**SOURCE MATERIAL:**
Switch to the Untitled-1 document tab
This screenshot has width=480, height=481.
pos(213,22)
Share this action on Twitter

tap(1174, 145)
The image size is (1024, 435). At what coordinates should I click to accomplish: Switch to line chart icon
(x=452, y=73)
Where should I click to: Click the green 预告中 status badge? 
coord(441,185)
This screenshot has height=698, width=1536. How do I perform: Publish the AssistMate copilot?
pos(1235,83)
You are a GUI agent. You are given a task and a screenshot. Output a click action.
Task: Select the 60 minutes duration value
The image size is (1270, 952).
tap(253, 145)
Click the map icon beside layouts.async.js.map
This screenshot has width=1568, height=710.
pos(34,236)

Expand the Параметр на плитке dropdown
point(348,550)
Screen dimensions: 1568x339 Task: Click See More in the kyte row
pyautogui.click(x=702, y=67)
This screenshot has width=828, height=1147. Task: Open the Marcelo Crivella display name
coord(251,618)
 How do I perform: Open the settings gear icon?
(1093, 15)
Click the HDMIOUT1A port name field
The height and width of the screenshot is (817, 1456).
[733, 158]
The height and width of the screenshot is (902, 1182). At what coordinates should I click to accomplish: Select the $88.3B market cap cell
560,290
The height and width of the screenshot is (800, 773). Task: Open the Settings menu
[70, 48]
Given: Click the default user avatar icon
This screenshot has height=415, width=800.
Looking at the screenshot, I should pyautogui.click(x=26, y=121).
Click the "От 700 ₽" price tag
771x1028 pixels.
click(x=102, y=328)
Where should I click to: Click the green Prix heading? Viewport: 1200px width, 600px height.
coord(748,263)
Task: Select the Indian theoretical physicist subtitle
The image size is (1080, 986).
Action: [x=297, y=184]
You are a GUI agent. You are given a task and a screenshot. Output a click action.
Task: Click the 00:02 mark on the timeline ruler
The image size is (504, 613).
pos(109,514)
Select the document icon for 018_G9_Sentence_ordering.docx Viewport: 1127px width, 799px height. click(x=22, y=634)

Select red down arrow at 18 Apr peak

**PROBLEM REQUIREMENTS:**
Render the items above as a Markdown table with the columns No. and Line, one row per nonblank line, numbered in order.

**THE RESULT:**
| No. | Line |
|---|---|
| 1 | Switch to the Untitled-1 document tab |
| 2 | This screenshot has width=480, height=481. |
| 3 | pos(213,22) |
| 4 | Share this action on Twitter |
| 5 | tap(1174, 145) |
| 6 | The image size is (1024, 435). At what coordinates should I click to accomplish: Switch to line chart icon |
| 7 | (x=452, y=73) |
| 8 | Where should I click to: Click the green 预告中 status badge?  |
| 9 | coord(441,185) |
| 10 | This screenshot has height=698, width=1536. How do I perform: Publish the AssistMate copilot? |
| 11 | pos(1235,83) |
| 12 | You are a GUI agent. You are given a task and a screenshot. Output a click action. |
| 13 | Task: Select the 60 minutes duration value |
| 14 | The image size is (1270, 952). |
| 15 | tap(253, 145) |
| 16 | Click the map icon beside layouts.async.js.map |
| 17 | This screenshot has width=1568, height=710. |
| 18 | pos(34,236) |
| 19 | Expand the Параметр на плитке dropdown |
| 20 | point(348,550) |
| 21 | Screen dimensions: 1568x339 Task: Click See More in the kyte row |
| 22 | pyautogui.click(x=702, y=67) |
| 23 | This screenshot has width=828, height=1147. Task: Open the Marcelo Crivella display name |
| 24 | coord(251,618) |
| 25 |  How do I perform: Open the settings gear icon? |
| 26 | (1093, 15) |
| 27 | Click the HDMIOUT1A port name field |
| 28 | The height and width of the screenshot is (817, 1456). |
| 29 | [733, 158] |
| 30 | The height and width of the screenshot is (902, 1182). At what coordinates should I click to accomplish: Select the $88.3B market cap cell |
| 31 | 560,290 |
| 32 | The height and width of the screenshot is (800, 773). Task: Open the Settings menu |
| 33 | [70, 48] |
| 34 | Given: Click the default user avatar icon |
| 35 | This screenshot has height=415, width=800. |
| 36 | Looking at the screenshot, I should pyautogui.click(x=26, y=121). |
| 37 | Click the "От 700 ₽" price tag |
| 38 | 771x1028 pixels. |
| 39 | click(x=102, y=328) |
| 40 | Where should I click to: Click the green Prix heading? Viewport: 1200px width, 600px height. |
| 41 | coord(748,263) |
| 42 | Task: Select the Indian theoretical physicist subtitle |
| 43 | The image size is (1080, 986). |
| 44 | Action: [x=297, y=184] |
| 45 | You are a GUI agent. You are given a task and a screenshot. Output a click action. |
| 46 | Task: Click the 00:02 mark on the timeline ruler |
| 47 | The image size is (504, 613). |
| 48 | pos(109,514) |
| 49 | Select the document icon for 018_G9_Sentence_ordering.docx Viewport: 1127px width, 799px height. click(x=22, y=634) |
| 50 | Select red down arrow at 18 Apr peak |